Bertolt Brecht hat sich getäuscht

Oder: Warum Kämpfen Sie nicht weiterbringt

„Der ist ein Kämpfer!“ Klingt nach einem großen, beeindruckenden Mann, der alles schaffen kann. Der sich so richtig reinhängt, der alles gibt.

Markus, ein Seminarteilnehmer, ist so ein Kämpfer. Er arbeitet viel, will jeden potenziellen Kunden für seine Firma gewinnen und den Chef von sich überzeugen. Und nebenher betreibt er noch exzessiv verschiedene Sportarten. Kurz: Er steht immer im Wettkampf – mit Konkurrenten bei der Arbeit, mit seinem Karategegner und letztlich auch mit sich selbst. Schließlich will er jeden Tag noch mehr erreichen als am Tag zuvor.

Und damit ist er nicht allein, ist Kämpfen doch zum Nationalsport mutiert.

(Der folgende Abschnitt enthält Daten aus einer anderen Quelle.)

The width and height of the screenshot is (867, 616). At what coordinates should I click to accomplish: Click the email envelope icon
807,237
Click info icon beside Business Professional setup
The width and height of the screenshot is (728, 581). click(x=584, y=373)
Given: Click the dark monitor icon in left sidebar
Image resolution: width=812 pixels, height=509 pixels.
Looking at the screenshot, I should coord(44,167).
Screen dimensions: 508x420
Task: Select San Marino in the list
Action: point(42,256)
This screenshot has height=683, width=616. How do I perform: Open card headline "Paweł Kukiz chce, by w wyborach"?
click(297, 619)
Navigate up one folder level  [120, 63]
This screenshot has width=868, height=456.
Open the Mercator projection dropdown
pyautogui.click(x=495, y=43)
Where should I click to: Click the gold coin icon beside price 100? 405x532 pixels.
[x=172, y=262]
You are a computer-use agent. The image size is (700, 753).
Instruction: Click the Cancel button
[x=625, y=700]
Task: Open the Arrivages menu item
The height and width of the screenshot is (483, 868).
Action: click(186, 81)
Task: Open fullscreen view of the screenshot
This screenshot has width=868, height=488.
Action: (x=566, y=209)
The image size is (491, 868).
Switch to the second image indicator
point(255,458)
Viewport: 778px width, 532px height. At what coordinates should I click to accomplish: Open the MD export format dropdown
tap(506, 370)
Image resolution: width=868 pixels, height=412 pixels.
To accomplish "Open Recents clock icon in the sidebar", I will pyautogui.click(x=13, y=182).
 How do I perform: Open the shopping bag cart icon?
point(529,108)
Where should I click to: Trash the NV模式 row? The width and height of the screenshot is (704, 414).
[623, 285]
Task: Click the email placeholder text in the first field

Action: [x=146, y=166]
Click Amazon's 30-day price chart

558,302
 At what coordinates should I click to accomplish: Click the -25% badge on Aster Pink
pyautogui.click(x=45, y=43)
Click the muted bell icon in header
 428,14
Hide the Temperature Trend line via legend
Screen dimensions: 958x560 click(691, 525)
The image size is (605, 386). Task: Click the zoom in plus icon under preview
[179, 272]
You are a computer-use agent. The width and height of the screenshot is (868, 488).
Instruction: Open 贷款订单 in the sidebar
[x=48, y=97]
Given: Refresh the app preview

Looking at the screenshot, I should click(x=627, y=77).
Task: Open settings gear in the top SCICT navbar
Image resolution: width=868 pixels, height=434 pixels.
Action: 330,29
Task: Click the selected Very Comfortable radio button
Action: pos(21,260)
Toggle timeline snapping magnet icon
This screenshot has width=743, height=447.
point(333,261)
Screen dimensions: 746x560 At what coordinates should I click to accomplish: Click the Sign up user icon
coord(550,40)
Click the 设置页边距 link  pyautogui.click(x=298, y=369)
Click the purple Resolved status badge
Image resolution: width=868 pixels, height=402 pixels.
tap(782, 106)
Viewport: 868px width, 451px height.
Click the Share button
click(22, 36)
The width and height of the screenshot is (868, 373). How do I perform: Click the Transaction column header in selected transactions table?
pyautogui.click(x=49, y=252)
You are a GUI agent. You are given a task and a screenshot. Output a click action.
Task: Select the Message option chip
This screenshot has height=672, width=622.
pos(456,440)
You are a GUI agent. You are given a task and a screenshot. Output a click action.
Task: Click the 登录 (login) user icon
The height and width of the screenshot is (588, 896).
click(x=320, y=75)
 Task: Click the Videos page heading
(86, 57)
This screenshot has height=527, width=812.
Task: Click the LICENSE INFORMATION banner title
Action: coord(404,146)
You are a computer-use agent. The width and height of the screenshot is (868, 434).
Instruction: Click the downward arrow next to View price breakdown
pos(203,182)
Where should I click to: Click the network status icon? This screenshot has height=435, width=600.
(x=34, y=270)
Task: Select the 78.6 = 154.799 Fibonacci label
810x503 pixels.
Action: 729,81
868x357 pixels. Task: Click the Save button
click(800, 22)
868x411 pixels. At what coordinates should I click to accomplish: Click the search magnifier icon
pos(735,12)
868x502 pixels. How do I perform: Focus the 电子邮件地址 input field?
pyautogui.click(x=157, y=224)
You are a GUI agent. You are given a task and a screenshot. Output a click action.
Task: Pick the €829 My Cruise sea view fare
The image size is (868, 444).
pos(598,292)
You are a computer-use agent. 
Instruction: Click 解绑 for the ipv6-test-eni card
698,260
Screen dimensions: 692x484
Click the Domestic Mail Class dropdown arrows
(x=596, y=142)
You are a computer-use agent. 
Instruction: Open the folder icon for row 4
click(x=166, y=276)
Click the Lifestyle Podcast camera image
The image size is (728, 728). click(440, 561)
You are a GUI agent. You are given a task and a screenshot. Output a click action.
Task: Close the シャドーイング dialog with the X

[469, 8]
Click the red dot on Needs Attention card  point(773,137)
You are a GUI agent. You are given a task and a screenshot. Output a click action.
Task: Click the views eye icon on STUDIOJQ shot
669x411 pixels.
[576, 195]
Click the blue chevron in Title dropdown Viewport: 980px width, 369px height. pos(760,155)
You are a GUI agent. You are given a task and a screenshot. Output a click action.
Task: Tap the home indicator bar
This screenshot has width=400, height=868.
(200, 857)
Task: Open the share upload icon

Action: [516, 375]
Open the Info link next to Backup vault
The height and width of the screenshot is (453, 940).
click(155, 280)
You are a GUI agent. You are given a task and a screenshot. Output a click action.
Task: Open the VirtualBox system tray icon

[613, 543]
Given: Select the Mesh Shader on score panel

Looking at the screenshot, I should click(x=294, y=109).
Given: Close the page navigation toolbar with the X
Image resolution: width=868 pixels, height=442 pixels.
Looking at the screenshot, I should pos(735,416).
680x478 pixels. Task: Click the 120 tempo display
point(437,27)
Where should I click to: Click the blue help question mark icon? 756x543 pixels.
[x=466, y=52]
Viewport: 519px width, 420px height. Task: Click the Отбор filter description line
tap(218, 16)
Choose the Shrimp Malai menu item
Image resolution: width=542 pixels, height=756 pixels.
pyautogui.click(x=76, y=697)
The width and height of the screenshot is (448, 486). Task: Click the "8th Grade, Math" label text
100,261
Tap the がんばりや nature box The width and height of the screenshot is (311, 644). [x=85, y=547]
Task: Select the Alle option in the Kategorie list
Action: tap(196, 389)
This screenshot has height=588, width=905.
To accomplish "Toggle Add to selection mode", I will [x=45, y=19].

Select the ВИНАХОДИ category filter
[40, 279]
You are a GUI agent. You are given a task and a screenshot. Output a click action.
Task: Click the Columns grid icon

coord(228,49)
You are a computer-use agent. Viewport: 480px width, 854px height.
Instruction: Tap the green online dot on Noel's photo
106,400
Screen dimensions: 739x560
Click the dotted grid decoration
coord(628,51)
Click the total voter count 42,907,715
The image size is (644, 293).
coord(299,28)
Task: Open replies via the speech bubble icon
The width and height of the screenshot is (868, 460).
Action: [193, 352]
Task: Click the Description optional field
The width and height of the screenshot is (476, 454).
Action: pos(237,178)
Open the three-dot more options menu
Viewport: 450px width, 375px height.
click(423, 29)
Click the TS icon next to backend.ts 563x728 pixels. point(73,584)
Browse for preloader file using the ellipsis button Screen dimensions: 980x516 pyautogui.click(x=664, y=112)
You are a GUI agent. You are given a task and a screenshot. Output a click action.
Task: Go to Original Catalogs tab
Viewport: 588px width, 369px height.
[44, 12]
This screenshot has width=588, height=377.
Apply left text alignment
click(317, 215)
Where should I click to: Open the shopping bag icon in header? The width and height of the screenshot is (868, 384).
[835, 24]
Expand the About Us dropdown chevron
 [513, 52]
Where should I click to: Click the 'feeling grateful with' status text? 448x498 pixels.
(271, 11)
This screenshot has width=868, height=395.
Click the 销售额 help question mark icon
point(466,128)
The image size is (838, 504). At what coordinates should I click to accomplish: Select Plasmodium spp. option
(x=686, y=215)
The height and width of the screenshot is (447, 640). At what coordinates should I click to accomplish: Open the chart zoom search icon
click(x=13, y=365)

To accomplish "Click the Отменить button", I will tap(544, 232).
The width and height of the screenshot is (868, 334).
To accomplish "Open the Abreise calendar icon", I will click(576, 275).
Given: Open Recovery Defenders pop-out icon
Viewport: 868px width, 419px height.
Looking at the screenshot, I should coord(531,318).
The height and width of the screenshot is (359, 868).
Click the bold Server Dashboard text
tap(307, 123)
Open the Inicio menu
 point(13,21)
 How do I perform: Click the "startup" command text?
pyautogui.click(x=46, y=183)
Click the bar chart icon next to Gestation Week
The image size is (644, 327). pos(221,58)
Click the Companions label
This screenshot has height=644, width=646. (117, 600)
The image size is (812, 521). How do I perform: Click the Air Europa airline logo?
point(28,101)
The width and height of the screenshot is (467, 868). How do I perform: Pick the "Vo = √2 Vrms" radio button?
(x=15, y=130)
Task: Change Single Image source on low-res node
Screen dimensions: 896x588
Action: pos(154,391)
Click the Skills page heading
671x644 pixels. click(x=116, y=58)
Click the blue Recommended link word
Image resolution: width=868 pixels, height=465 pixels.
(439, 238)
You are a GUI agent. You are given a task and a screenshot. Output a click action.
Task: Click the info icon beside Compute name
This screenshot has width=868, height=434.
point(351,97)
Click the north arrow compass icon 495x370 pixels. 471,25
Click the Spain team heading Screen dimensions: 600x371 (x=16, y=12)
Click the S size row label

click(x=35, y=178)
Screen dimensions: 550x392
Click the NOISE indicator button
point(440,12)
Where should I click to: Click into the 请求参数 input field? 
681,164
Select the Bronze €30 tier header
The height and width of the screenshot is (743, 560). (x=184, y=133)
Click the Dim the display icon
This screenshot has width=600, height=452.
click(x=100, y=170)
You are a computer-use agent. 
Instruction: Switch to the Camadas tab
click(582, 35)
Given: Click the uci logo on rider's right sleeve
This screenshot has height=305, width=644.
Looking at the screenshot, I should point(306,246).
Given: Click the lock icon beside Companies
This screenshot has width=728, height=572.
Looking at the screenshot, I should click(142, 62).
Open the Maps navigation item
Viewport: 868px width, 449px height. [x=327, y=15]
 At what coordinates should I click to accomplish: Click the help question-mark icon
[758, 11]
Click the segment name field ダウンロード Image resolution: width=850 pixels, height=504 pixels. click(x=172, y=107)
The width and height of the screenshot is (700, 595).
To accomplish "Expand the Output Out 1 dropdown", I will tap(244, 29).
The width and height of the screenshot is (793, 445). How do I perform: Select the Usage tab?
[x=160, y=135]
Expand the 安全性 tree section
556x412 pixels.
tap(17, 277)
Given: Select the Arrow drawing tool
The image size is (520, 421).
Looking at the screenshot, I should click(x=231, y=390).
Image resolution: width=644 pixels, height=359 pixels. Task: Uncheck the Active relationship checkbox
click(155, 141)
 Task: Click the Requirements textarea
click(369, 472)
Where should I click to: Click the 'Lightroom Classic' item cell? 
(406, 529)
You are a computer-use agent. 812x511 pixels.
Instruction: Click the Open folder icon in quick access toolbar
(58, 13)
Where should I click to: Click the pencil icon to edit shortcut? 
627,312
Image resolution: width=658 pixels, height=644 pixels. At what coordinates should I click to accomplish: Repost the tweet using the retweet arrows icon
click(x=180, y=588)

Das können Sie schon an der Sprache sehen:

„Wir kämpfen um den Umsatz und um neue Mitarbeiter.“

„Wir müssen die Krankheit bekämpfen!“

„Ich will dich nicht gehen lassen. Ich werde um dich kämpfen!“

Ich weiß, da stecken positive Absichten dahinter: Erfolgreich sein, dem Partner seine Liebe beweisen, den Patienten heilen.

Was aber den wenigsten bewusst zu sein scheint: Kämpfen heißt, zu verkrampfen, wütend und angespannt zu sein. Und dadurch wird Adrenalin produziert, das langfristig die Leistungsfähigkeit mindert. Kämpfen ist also wahnsinnig anstrengend! Oder haben Sie schon mal jemanden mit entspanntem oder glücklichem Gesicht kämpfen sehen?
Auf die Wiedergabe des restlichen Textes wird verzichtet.